### [Task input]
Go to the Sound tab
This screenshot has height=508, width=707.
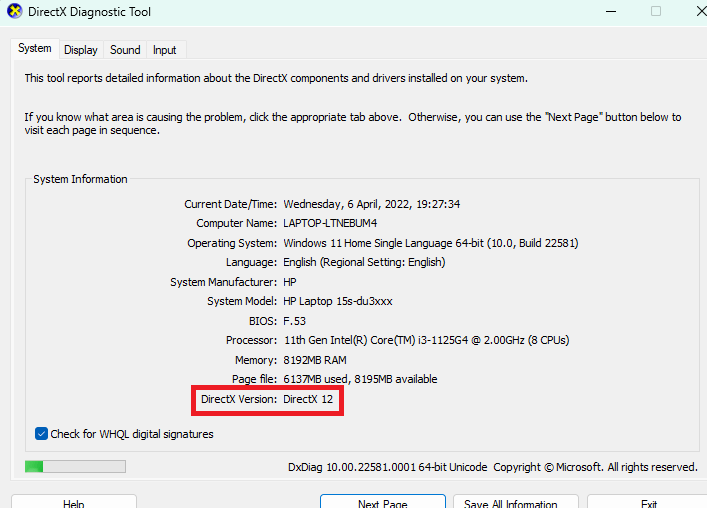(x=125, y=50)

* * *

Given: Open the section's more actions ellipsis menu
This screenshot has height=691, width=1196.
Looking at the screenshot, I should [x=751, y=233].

### [Short problem]
Edit the lines from the line with "Go to the Sound tab" to the line with "(x=125, y=50)" so that "Sound tab" becomes "Audio tab", leaving everything else as it is. Omit the pictures from your answer.

### [Written solution]
Go to the Audio tab
This screenshot has height=508, width=707.
(x=125, y=50)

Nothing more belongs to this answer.